Company returns and filings

The Companies Act requires that a number of returns and documents be prepared and filed with the Registrar of Companies, on a periodical basis, or upon the occurrence of a number of instances. The duty of filing are incumbent on all officers of the Company, albeit some forms, such as the Claim for extension of period allowed for laying accounts by the company – (Form U) – can only be executed by the directors. Other than these exceptions however, the filing of these forms and returns, is a duty which is typically delegated to the company secretary. The most salient returns and filings can be summarised as follows:

Section 73 report – Issue of shares for a consideration other than in cash

The issuance of shares has to be undertaken against a consideration of payment, which is either a cash payment or a consideration in kind. In the latter case, an expert’s report is to be drawn up before the shares are issued by experts independent of the company and approved by the Registrar.

The aforesaid report should contain a description of each of the assets, comprising the consideration as well as the methods of valuation which have been used and must state whether the values arrived at by the application of these methods correspond at least to the number and nominal value, and, where applicable, to the premium on the shares to be issued for them.

Crucially, the report must be delivered to the Registrar before the shares are issued, and the validity of the report is effective, not as from date of filing, but as from date of delivery to the Registrar.

The Article 73 report is also possible for the original subscription of shares – in which case the expert’s report should also precede the formation documents.

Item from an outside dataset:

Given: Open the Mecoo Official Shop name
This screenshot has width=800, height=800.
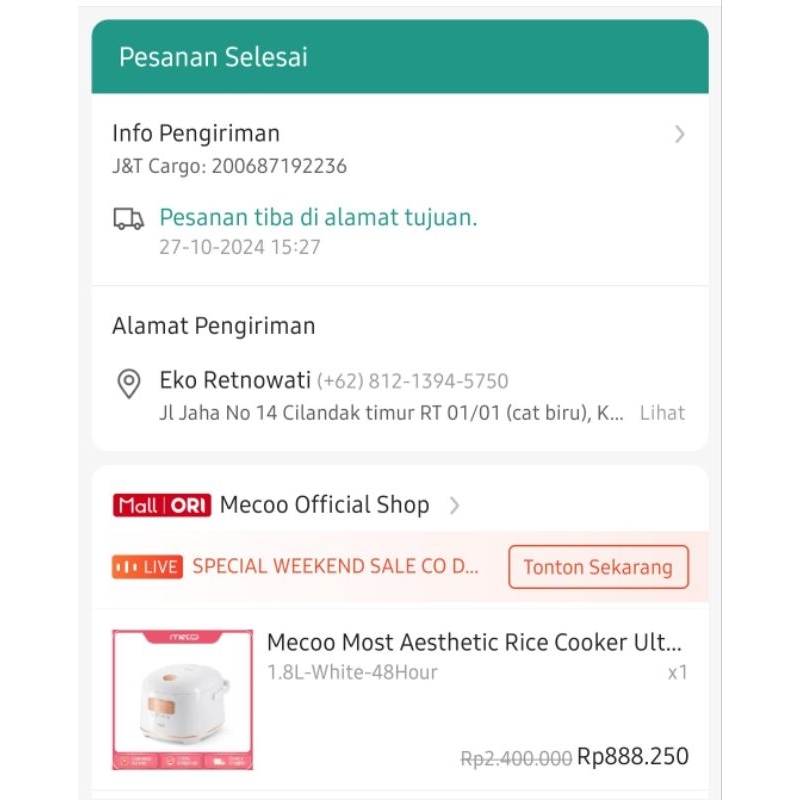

Transfer to company of non-cash assets in first two years 

Article 74 of the Companies Act prohibits a company from acquiring, within two (2) years of its authorisation to commence business, any asset belonging to a person who subscribed the company’s memorandum or who is a member of the company for a consideration which is equivalent to at least 10% of the issued capital of the company. A number of exceptions to this rule are possible, provided a number of conditions are met, which rules may be summarised as possible:

  • the asset to be received by the company, and any consideration other than cash to be given by the company, must have been valued by one or more experts who are independent of the company and approved by the Registrar;

  • a report thereon must have been made to the company during the six (6) months immediately preceding the date of the relative agreement;

  • the terms of the agreement must have been approved by ordinary resolution; and

  • not later than the giving of notice of the meeting at which the resolution is proposed, copies of the resolution and of the report shall have been circulated to the members of the company entitled to receive notice of the meeting and, if the person with whom the agreement in question is proposed to be made is not then a member of the company so entitled, to that person.

Amendments to the memorandum or articles of association 

The amendment to the memorandum and articles of association requires an extraordinary resolution, and a submission of the resolution giving effect to such change, together with an updated copy of the memorandum and articles of association are to be delivered to the Registrar of Companies, within fourteen (14) days of the date of the resolution, giving effect to such change.

The updated memorandum and articles of association shall supersede any previous versions of the memorandum and articles of association.

Increase in issued share capital 

As a rule, any increase in the issued share capital of a company, must be decided upon by an ordinary resolution of the company, unless the memorandum or articles require a higher percentage than that normally required for an ordinary resolution.

 It is not unusual however, for the general meeting to give a general mandate, by means of an ordinary resolution, for the board of directors to issue shares up to the maximum amount specified in the memorandum and articles. When such authority is granted, this mandate is valid for five (5) years, which may in turn, be further renewable for further periods of five years each.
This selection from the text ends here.